Recently, a study led by the Complex Systems Research Institute (CSH) in Austria revealed that while large language models (LLMs) perform excellently in various tasks, they show shortcomings when faced with advanced historical questions. The research team tested three top models, including OpenAI's GPT-4, Meta's Llama, and Google's Gemini, and the results were disappointing.

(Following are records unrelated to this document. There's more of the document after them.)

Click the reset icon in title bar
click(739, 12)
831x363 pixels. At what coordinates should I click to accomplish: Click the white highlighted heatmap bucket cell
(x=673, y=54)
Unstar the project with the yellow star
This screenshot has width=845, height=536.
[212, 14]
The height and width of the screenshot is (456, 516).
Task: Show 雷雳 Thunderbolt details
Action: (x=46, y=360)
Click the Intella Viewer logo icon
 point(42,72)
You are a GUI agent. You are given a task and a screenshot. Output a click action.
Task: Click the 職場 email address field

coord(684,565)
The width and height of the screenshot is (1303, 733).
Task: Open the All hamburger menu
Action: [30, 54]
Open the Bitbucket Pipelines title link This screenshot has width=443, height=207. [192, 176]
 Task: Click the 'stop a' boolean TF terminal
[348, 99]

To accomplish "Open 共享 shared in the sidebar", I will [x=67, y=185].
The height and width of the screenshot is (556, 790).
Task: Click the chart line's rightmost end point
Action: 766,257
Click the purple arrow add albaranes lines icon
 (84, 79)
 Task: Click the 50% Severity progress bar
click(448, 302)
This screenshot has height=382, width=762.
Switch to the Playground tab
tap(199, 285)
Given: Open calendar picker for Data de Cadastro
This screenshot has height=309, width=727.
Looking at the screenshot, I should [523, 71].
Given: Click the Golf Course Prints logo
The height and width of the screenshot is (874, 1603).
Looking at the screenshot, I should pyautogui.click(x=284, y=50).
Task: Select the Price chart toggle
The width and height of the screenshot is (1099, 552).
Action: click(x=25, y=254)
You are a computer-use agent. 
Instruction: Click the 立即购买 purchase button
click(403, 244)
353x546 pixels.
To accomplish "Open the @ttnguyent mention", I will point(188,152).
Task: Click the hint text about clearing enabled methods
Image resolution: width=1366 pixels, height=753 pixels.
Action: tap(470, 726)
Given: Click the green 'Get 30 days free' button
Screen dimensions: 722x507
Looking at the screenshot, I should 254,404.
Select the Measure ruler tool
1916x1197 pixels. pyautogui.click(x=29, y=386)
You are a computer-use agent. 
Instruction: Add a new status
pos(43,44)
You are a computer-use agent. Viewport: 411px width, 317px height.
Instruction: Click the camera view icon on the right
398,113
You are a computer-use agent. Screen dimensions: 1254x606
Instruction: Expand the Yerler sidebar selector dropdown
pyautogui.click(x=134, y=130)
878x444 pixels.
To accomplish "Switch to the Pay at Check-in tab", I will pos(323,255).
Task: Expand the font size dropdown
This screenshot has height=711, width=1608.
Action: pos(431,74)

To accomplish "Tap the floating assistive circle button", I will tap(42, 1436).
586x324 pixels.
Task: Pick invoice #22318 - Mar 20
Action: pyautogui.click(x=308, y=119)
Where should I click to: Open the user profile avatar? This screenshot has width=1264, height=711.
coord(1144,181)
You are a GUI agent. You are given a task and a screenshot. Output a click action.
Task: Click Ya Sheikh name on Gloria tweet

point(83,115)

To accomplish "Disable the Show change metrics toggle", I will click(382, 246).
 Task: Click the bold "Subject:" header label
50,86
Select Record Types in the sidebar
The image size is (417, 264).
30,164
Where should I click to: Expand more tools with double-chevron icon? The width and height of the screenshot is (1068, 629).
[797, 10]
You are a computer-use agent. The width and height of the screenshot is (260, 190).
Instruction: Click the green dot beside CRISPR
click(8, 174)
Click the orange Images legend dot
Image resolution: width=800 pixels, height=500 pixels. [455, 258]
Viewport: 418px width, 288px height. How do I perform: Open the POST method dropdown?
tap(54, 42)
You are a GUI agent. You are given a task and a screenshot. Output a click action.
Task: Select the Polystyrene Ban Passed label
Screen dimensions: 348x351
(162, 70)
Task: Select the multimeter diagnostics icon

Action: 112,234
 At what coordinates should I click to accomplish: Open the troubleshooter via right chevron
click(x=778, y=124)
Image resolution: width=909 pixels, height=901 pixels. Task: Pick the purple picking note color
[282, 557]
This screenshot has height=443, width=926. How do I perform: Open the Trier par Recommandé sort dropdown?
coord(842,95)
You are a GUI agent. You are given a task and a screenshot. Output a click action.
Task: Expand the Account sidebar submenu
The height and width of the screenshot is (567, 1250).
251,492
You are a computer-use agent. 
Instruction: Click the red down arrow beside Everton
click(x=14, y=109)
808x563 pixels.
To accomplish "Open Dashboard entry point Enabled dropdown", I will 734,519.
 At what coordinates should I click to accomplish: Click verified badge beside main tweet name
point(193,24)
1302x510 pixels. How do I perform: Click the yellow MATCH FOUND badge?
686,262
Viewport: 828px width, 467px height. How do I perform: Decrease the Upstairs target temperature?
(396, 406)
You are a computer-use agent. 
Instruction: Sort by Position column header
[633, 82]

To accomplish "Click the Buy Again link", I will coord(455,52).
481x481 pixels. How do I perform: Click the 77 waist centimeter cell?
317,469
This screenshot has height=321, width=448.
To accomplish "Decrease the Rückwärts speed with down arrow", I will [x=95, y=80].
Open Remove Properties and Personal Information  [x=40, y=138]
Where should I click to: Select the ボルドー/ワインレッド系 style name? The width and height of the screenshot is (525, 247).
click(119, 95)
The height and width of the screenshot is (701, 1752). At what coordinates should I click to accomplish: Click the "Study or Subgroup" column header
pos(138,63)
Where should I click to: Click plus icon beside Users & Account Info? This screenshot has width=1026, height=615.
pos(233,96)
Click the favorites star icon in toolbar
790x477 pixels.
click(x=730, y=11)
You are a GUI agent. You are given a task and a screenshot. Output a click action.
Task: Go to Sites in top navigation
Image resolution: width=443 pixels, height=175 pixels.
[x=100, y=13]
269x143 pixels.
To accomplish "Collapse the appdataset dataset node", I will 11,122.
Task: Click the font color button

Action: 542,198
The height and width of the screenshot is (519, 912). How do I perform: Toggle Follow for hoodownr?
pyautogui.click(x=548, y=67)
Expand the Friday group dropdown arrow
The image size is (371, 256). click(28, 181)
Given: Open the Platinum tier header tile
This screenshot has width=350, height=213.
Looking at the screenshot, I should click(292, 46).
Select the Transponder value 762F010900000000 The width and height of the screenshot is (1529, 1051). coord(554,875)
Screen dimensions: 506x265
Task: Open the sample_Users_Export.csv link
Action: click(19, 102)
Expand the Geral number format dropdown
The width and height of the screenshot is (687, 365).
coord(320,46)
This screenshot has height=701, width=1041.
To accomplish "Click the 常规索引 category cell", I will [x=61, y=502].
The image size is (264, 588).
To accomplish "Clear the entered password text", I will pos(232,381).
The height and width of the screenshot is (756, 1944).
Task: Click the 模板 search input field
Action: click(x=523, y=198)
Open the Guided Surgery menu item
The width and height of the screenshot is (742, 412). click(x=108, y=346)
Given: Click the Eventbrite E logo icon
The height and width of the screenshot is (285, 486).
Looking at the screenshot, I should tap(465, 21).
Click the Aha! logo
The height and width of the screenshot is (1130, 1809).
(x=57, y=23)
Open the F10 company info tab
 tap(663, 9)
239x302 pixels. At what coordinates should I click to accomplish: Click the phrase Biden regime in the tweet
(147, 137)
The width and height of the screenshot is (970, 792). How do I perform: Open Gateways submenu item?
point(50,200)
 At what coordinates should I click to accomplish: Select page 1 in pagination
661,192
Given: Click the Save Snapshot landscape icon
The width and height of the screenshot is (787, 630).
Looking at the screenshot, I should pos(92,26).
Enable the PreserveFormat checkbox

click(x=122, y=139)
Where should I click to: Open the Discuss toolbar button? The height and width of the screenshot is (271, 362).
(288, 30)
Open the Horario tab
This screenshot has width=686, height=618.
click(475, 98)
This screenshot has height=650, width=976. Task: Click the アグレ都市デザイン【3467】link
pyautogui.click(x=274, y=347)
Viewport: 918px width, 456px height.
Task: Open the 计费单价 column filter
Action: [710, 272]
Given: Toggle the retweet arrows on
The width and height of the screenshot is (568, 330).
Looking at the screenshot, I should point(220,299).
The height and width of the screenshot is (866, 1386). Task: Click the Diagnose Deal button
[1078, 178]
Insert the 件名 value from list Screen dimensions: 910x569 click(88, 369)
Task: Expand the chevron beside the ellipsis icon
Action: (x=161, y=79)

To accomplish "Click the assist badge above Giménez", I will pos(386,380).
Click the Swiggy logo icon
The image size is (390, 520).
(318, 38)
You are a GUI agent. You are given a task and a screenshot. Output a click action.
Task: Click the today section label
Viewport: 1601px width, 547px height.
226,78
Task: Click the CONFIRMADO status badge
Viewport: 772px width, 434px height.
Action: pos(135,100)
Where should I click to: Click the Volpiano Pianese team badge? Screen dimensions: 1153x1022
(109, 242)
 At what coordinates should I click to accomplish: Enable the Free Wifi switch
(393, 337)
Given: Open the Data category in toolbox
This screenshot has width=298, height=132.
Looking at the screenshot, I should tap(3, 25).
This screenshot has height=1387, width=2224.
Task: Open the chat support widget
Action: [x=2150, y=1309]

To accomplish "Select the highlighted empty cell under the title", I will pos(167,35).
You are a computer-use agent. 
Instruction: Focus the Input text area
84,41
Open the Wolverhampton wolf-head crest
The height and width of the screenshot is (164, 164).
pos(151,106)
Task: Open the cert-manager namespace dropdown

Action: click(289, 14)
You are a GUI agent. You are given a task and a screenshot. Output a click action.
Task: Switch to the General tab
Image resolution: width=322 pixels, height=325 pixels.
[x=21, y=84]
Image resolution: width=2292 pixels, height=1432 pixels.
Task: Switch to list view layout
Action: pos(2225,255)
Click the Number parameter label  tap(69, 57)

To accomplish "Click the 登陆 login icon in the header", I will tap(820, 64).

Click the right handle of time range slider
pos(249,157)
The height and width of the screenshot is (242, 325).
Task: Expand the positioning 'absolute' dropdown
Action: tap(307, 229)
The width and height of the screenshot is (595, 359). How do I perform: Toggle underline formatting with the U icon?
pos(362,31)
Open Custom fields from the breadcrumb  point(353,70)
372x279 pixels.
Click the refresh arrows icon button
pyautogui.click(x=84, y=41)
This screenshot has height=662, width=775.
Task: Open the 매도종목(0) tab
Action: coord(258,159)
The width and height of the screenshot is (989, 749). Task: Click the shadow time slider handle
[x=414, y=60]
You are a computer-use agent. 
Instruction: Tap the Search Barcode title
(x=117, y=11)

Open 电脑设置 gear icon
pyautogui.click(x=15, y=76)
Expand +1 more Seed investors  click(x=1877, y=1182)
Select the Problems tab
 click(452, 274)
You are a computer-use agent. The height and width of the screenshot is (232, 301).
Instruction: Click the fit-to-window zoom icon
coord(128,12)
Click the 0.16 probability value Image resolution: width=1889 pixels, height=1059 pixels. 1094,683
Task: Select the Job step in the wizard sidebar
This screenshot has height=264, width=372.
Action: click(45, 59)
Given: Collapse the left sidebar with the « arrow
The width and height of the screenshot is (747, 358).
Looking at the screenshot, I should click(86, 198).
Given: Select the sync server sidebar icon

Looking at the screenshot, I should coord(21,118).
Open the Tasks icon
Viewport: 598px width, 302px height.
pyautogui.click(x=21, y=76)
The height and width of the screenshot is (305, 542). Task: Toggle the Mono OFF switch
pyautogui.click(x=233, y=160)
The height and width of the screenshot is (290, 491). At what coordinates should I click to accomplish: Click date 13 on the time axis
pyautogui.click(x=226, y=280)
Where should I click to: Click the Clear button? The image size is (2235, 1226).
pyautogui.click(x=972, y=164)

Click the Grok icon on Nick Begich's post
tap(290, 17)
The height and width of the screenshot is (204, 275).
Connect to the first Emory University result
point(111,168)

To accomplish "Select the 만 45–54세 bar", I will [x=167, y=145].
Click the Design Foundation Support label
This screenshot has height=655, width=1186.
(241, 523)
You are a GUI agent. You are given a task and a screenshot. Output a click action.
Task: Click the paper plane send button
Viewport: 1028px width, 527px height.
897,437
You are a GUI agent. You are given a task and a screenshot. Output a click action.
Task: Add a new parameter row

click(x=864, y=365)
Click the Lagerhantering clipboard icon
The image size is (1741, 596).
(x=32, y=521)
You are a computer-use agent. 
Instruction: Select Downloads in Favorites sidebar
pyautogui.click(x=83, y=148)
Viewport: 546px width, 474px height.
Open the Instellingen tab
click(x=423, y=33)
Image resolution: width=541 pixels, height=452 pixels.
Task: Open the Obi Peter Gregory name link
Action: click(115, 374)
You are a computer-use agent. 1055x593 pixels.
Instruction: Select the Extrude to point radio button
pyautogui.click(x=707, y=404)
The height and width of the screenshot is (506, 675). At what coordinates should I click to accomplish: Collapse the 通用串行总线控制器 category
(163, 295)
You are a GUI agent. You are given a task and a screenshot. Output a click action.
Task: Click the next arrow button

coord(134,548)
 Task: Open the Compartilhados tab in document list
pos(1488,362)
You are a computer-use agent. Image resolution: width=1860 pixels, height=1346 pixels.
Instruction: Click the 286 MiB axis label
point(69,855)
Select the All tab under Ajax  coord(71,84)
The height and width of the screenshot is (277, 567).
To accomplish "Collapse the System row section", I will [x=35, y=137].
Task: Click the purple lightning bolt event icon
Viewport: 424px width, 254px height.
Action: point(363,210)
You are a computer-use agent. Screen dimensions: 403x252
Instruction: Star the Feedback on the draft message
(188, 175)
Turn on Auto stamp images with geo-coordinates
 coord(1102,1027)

Image Source Note: Image generated by AI, authorized by Midjourney
To evaluate the performance of these models in historical knowledge, the researchers developed a benchmarking tool called "Hist-LLM." This tool is based on the Seshat Global History Database and aims to verify the accuracy of AI responses to historical questions. The research results were presented at the renowned artificial intelligence conference NeurIPS, showing that the best-performing model, GPT-4Turbo, achieved an accuracy rate of only 46%. This result indicates that its performance is only slightly better than random guessing.
Maria del Rio-Chanona, an associate professor of computer science at University College London, stated, "Although large language models are impressive, their depth of understanding in advanced historical knowledge remains insufficient. They excel at handling simple facts but struggle with more complex historical questions." For instance, when asked whether scale armor existed in a specific period of ancient Egypt, GPT-4Turbo incorrectly responded, "Yes," whereas this technology actually appeared 1500 years later. Additionally, when researchers asked if ancient Egypt had a professional standing army, GPT-4 also incorrectly answered, "Yes," while the correct answer is no.
The research also revealed that the models performed poorly on questions related to certain regions (such as sub-Saharan Africa), indicating potential biases in their training data. The lead researcher, Peter Turchin, pointed out that these results reflect the fact that LLMs still cannot replace humans in certain fields.
Key Points:
- 📉 GPT-4Turbo's accuracy in advanced history exams is only 46%, indicating poor performance.
- 📚 The study shows that large language models still lack understanding of complex historical knowledge.
- 🌍 The research team hopes to enhance the application potential of models in historical research by improving testing tools.